# ACTION ITEM
Which lines below contain the word "Obituaries"? Copy each one.

[EXERCISE INPUT — start]

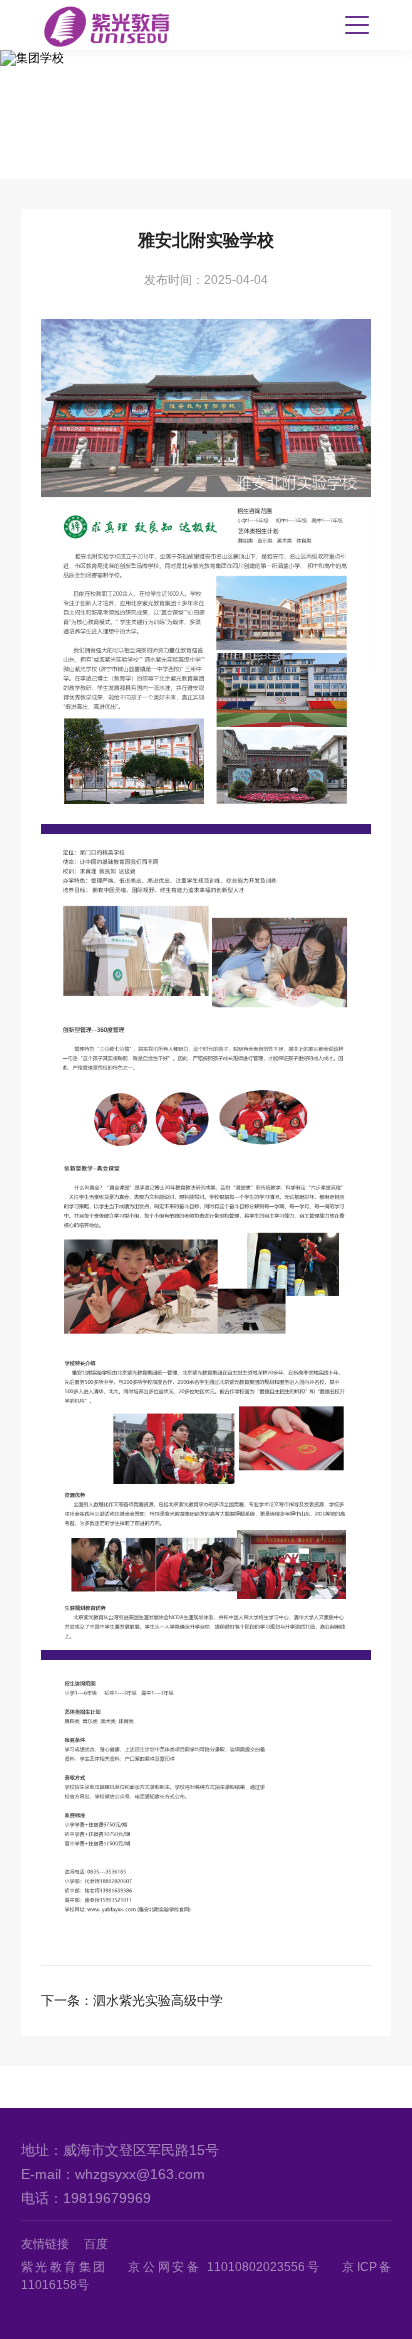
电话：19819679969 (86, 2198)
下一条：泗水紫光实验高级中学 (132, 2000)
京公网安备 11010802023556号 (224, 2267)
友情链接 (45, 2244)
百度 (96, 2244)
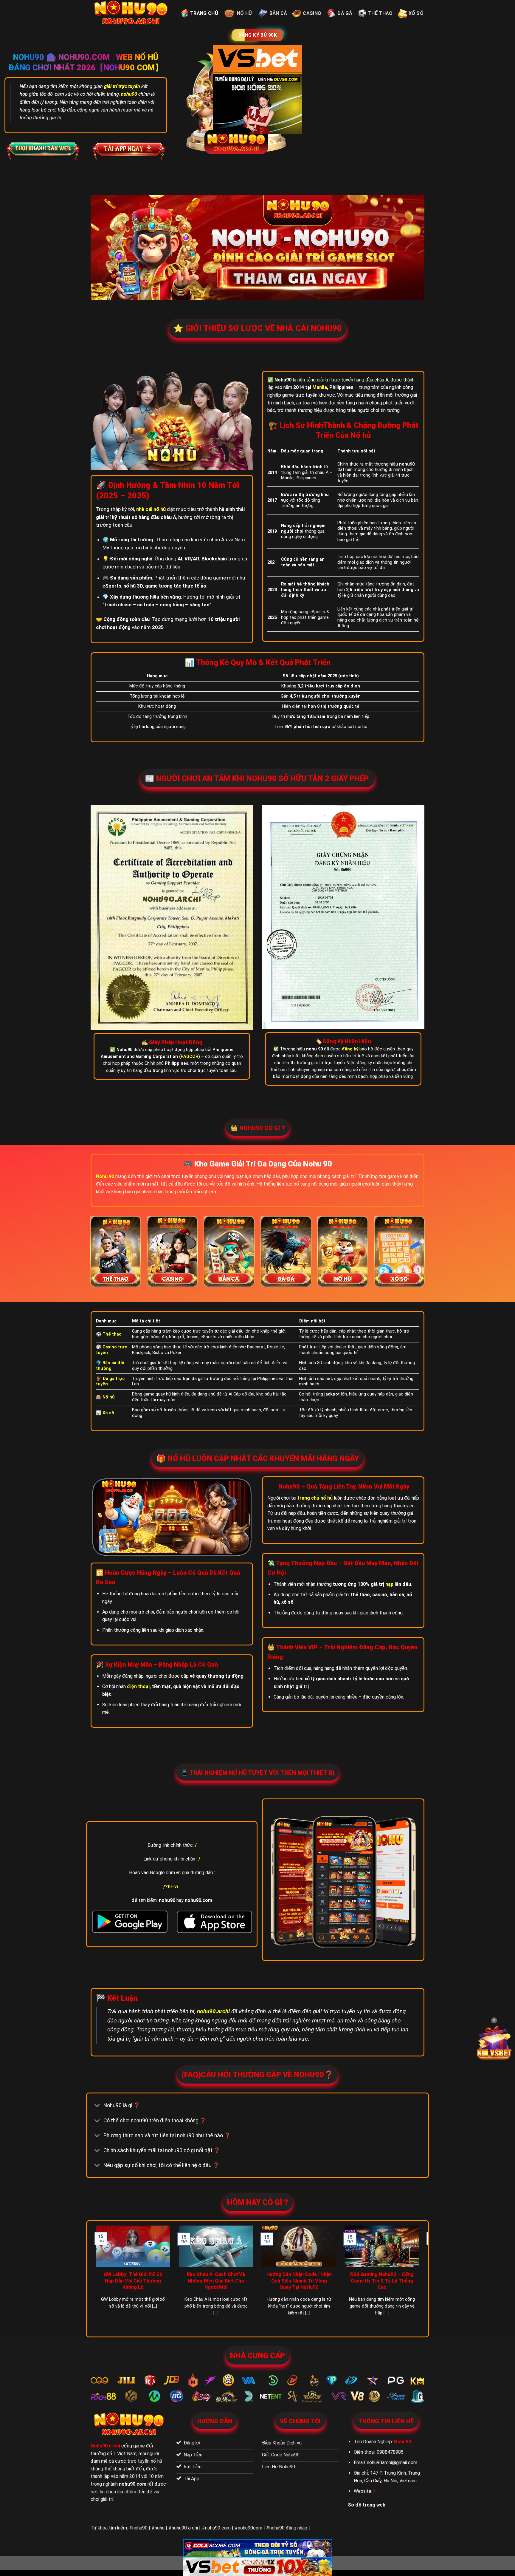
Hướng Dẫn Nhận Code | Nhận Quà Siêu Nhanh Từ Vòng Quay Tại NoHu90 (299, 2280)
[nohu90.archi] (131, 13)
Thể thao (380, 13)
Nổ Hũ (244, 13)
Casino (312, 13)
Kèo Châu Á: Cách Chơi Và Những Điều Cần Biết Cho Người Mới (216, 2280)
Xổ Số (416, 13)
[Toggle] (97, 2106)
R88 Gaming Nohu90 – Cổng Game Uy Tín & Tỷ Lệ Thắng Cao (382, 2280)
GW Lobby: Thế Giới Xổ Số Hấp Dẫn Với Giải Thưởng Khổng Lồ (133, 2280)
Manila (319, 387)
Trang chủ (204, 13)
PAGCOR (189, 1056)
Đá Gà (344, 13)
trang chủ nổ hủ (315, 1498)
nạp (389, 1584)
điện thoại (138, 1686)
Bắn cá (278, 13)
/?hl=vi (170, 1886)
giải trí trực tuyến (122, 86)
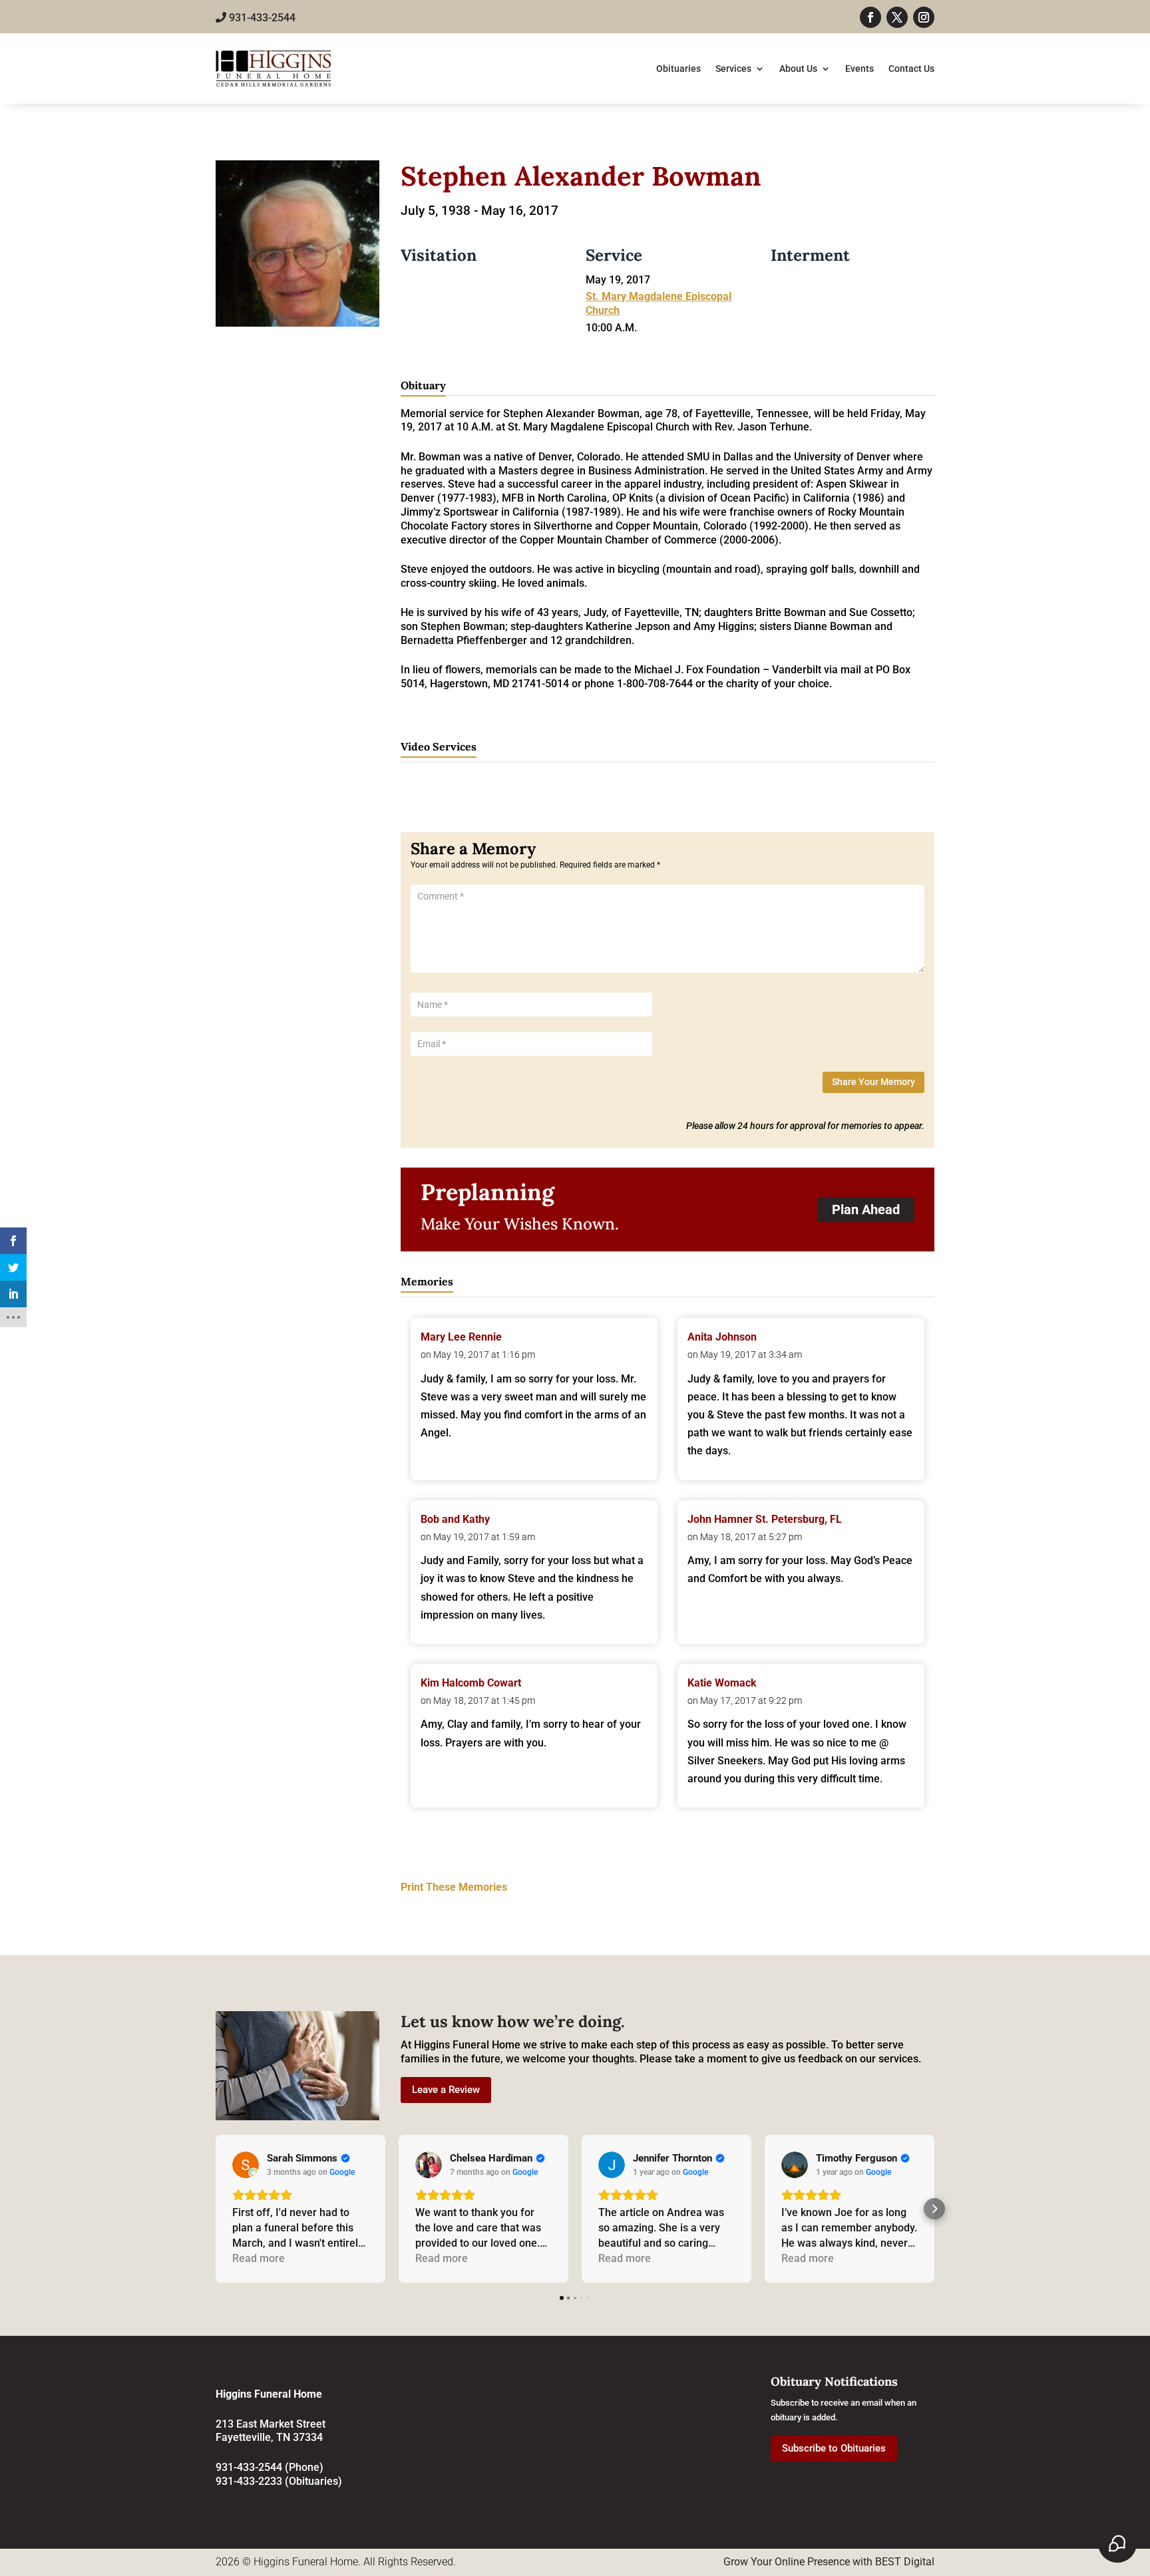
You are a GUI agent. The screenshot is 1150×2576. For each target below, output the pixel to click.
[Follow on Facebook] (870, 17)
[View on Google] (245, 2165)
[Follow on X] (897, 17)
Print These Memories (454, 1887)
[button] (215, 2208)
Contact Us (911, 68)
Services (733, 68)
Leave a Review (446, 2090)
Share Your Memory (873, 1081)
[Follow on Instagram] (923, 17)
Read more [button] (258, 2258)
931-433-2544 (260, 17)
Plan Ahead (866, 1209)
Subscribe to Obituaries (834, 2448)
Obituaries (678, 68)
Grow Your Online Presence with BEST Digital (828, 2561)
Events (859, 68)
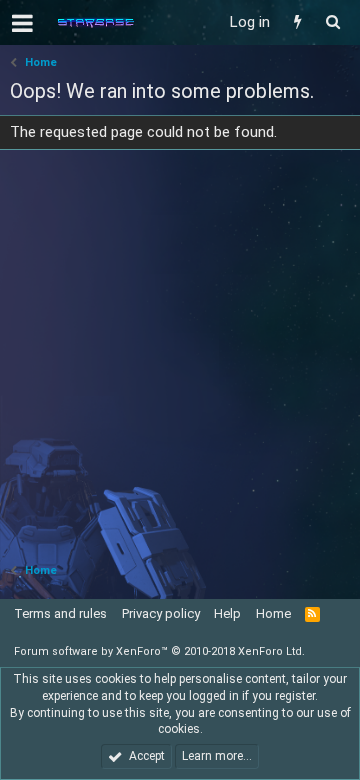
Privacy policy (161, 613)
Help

[EXERCISE INPUT — finish]

# RESULT OF THE EXERCISE
Subscribe to Obituaries (834, 2448)
Obituaries (678, 68)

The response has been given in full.